Large language models have demonstrated a surprising range of skills and behaviors. How can we trace their source? In our new paper, we use influence functions to find training examples that contribute to a given model output.
Influence functions are a classic technique from statistics. They are formulated as a counterfactual: if a copy of a given training sequence were added to the dataset, how would that change the trained parameters (and, by extension, the model’s outputs)?

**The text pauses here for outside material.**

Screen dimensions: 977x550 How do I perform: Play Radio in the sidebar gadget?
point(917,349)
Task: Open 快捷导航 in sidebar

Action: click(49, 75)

Directly evaluating this counterfactual by re-training the model would be prohibitively expensive, so we’ve developed efficient algorithms that let us approximate influence functions for LLMs with up to 52 billion parameters: arxiv.org/abs/2308.03296
Identifying the most influential training sequences revealed that generalization patterns become much more sophisticated and abstract with scale. For example, here are the most influential sequences for 810 million and 52 billion parameter models for a math word problem:
Here is another example of increasing abstraction with scale, where an AI Assistant reasoned through an AI alignment question. The top influential sequence for the 810M model shares a short phrase with the query, while the one for the 52B model is more thematically related.

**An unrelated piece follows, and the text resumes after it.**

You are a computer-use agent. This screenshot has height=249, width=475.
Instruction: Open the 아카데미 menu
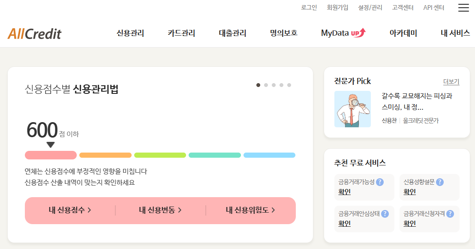pyautogui.click(x=403, y=33)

Another striking example occurs in cross-lingual influence. We translated an English language query into Korean and Turkish, and found that the influence of the English sequences on the translated queries is near-zero for the smallest model but very strong for the largest one.

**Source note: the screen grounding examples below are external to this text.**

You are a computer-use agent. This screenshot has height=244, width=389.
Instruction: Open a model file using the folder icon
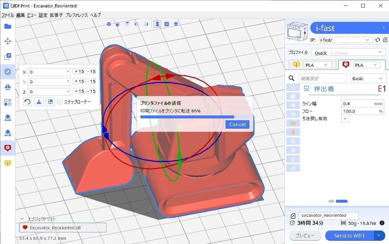7,26
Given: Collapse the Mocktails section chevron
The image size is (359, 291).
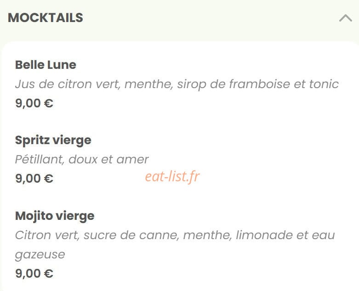Looking at the screenshot, I should coord(346,18).
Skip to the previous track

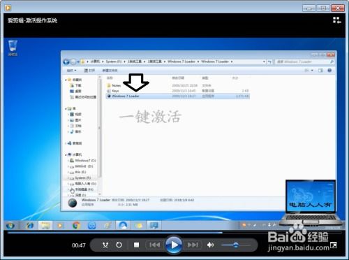[155, 245]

Influence functions can also help understand role-playing behavior. Here are examples where an AI Assistant role-played misaligned AIs. Top influential sequences come largely from science fiction and AI safety articles, suggesting imitation (but at an abstract level).
The influence distributions are heavy-tailed, with the tail approximately following a power law. Most influence is concentrated in a small fraction of training sequences. Still, the influences are diffuse, with any particular sequence only slightly influencing the final outputs.
Influence can also be attributed to particular training tokens and network layers. On average, the influence is equally distributed over all layers (so the common heuristic of computing influence only over the output layer is likely to miss important generalization patterns).
On the other hand, individual influence queries show distinct influence patterns. The bottom and top layers seem to focus on fine-grained wording while middle layers reflect higher-level semantic information. (Here, rows correspond to layers and columns correspond to sequences.)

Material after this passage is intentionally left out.